Ausgewählter Text:
++++++++

Zwar reichen einige Ursachen für die Wachstumsschwäche Großbritanniens schon weit in die Zeit vor dem EU-Austritt zurück. Über schwache Produktivität, zu geringe private und öffentliche Investitionen und die häufigen Richtungswechsel der britischen Politik klagen Ökonominnen und Ökonomen seit Jahrzehnten.
Richtig ist aber auch, dass der Brexit diese chronischen Schwächen noch verstärkt hat. Warum eine offene Volkswirtschaft wie Großbritannien sich von seinem wichtigsten Exportmarkt abnabelt und damit einen Handelskrieg gegen sich selbst anzettelt, bleibt bis heute ein Rätsel.
„Take back control“ – davon kann keine Rede sein
Zum Jahreswechsel hat die British Chamber of Commerce auf die hohen Kosten und Handelsbarrieren hingewiesen, die für viele britische Firmen oft zu einem unüberwindbaren Hindernis im Warenverkehr mit der EU geworden sind. Auch die britischen Finanzdienstleister warten bis heute auf einen dauerhaften Zugang zum EU-Binnenmarkt, wie London ihn jetzt für die Schweiz ausgehandelt hat.
Nicht besser sind Bilanz und Ausblick beim Zuzug von Einwanderern und Flüchtlingen. „Take back control“ war der Schlachtruf der Brexit-Anhänger. Davon kann jedoch keine Rede sein: Die Zahl der legalen Einwanderer stieg bis Ende 2022 auf einen neuen Rekordwert von 745.000 – das ist mehr als doppelt so hoch wie vor dem Brexit.

++++++++

Zu erledigende Aufgaben:
A. Warum kann laut dem Text zum Brexit beim Zuzug von Einwanderern von „Take back control“ keine Rede sein? Antworte in ein bis drei Sätzen.
B. Führe den Text zum Brexit im Anschluss an seinen letzten Satz weiter.

++++++++

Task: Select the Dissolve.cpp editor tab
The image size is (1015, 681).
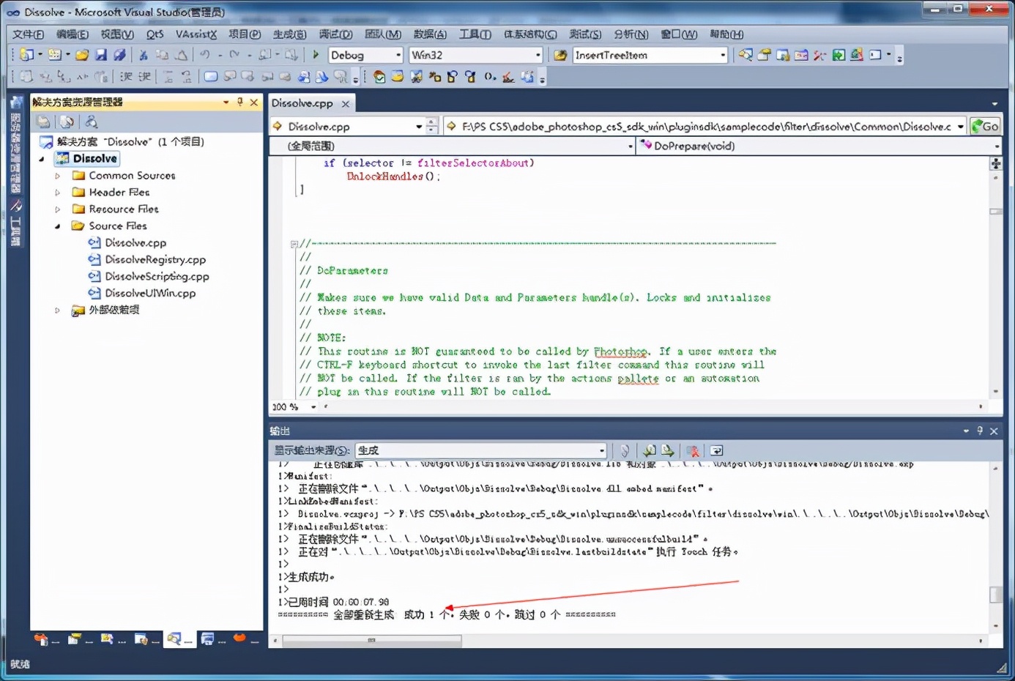Action: pos(302,104)
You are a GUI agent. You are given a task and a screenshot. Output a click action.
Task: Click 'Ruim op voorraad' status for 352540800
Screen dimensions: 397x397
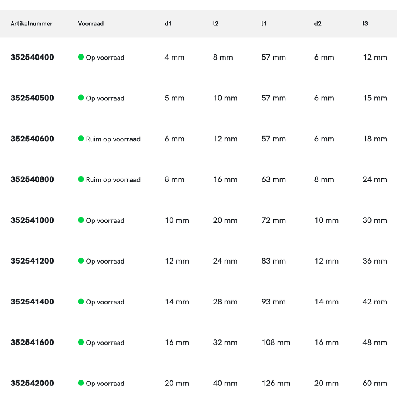113,180
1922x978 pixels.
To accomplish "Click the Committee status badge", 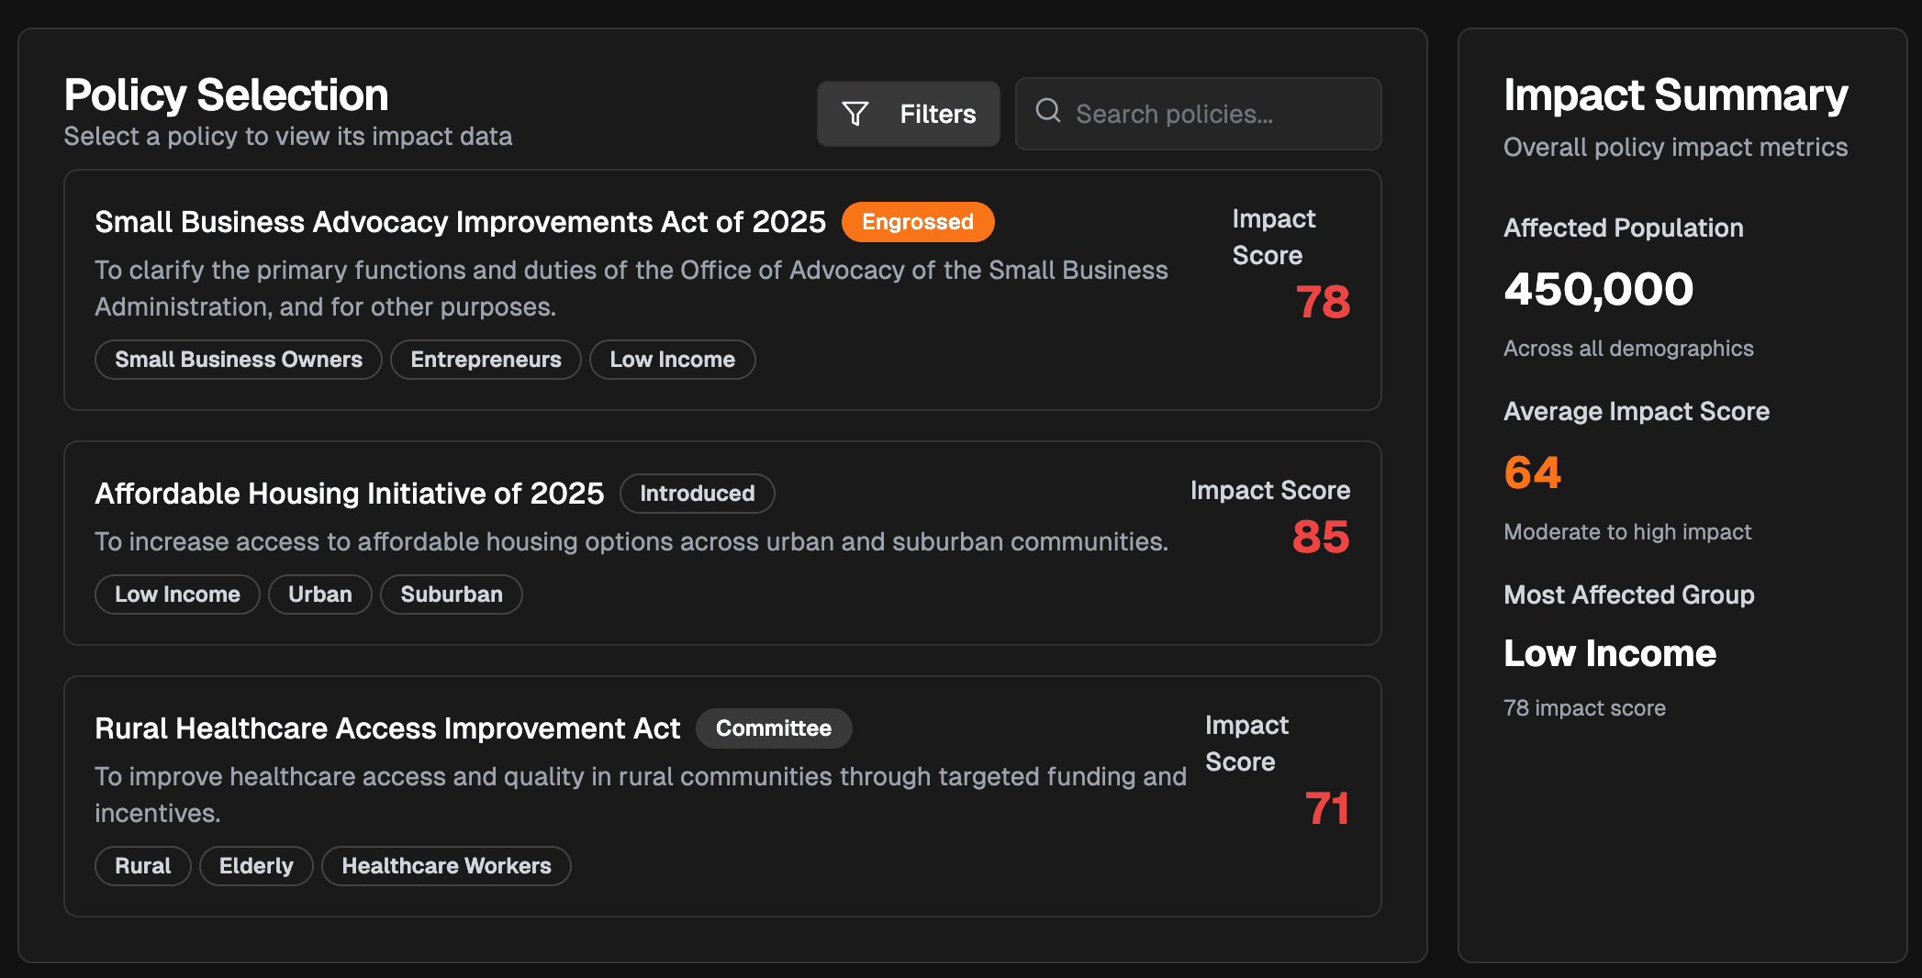I will click(773, 728).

++++++++

Deine Antworten:
A. Die Zahl der legalen Einwanderer ist bis Ende 2022 auf einen neuen Rekordwert von 745.000 gestiegen. Das ist mehr als doppelt so hoch wie vor dem Brexit.

B.
Die Zahl der meist über den Ärmelkanal illegal eingewanderten Flüchtlinge verringerte sich im abgelaufenen Jahr zwar um etwa ein Drittel. Sein Versprechen, die Flüchtlingsboote zu stoppen, konnte Sunak aber dennoch nicht erfüllen. Und sein Plan, die Bootsflüchtlinge einfach nach Ruanda abzuschieben, könnte im neuen Jahr entweder im britischen Parlament oder aber vor Gericht scheitern.
Dass die EU nun ihrerseits das Asylrecht für Flüchtlinge verschärft und „Ruanda-Modelle“ auch in den Köpfen deutscher Konservativer herumgeistern, zeigt, dass es sich bei der Flüchtlingskrise um ein globales Problem handelt und Europa dafür eine gemeinsame Lösung braucht. Der britische Sonderweg führt in die Irre.
Eine direkte Folge der durch den Brexit ideologisch aufgeheizten Einwanderungspolitik ist, dass Sunak auch sein Ziel verfehlte, die langen Wartezeiten im staatlichen Gesundheitssystem NHS zu verkürzen. Dem NHS fehlen Ärzte und Krankenschwestern, nachdem viele von ihnen das Land nach dem EU-Austritt verlassen mussten oder wollten.
Obwohl die Lücke beim NHS nur mithilfe von ausländischen Fachkräften geschlossen werden kann, beharren die Anhängerinnen und Anhänger eines harten Brexits darauf, dass auch legale Zuwanderung mit drastischen Abschreckungsmaßnahmen pauschal reduziert wird. Für ein Land, das sich gern auf seinen traditionellen Pragmatismus beruft, ist diese ideologische Selbstfesselung grotesk.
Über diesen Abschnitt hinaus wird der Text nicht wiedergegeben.